October 25, 2005
Erin Rucker Drives Firm in Time of Need
By VICTOR GODINEZ / The Dallas Morning News
Sunday, October 23, 2005 - Erin Rucker never imagined she'd be running her father's custom motorcycle and car shop.
But when a motorcycle accident left Bill Rucker, 48, in a coma and, eventually, without his left leg, she didn't have much choice.
"The accident happened on a Thursday," she said. "So Monday I had a meeting with everyone that was here, and I told them that we were going to continue on, business as usual. We're going to move forward, and that any decisions that needed to be made, I would make them."
While her father has recovered and returned to the helm of Rucker Performance Motorcycle Co., Ms. Rucker, 24, has gone from part-time employee to full-time operations officer.

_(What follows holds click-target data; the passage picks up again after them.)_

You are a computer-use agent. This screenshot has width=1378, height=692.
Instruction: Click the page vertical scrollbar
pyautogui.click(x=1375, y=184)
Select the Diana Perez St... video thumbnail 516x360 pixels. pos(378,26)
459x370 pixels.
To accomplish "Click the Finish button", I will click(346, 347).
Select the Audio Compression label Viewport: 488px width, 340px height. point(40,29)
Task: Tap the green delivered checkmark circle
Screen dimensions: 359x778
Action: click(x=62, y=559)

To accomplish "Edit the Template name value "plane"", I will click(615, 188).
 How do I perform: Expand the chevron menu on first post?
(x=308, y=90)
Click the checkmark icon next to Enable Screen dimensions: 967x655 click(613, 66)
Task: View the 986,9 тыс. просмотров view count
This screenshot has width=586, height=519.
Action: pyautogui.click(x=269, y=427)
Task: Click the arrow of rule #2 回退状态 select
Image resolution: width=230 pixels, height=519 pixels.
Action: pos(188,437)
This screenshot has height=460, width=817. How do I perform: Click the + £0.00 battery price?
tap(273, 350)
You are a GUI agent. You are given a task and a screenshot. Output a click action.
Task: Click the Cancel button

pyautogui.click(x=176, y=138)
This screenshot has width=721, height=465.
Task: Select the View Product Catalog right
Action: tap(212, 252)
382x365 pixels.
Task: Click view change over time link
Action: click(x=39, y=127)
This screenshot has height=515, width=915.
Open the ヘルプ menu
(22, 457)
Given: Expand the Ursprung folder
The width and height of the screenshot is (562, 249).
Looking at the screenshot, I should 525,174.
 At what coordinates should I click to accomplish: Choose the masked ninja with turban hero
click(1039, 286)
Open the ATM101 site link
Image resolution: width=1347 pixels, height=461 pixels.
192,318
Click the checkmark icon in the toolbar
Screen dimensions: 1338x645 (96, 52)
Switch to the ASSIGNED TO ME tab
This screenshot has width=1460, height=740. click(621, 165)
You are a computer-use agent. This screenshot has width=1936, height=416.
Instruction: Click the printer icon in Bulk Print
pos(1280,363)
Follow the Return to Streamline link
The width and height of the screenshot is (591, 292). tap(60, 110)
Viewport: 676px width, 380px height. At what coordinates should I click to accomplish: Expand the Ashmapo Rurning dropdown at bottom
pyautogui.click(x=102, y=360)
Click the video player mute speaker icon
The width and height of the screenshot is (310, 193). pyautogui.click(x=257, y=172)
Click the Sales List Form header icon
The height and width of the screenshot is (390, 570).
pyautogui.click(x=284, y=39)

As her father was convalescing between August 2004 and last January, Ms. Rucker took charge of nearly every aspect of the high-end Fort Worth bike maker.
Ira Bryck, director of the UMass Family Business Center (www .umass.edu/fambiz) in Amherst, Mass., said children who step in to run their parents' businesses can be successful under the right conditions.
"It helps if the child has business talent and interest in the business," he said. "If the business was well run professionally beforehand, there might be enough of a paper trail, enough professional managers and well-trained employees, so that the thing has some momentum."
Ms. Rucker had some experience working at her father's previous company, American IronHorse Motorcycle Co., but still had a lot to learn.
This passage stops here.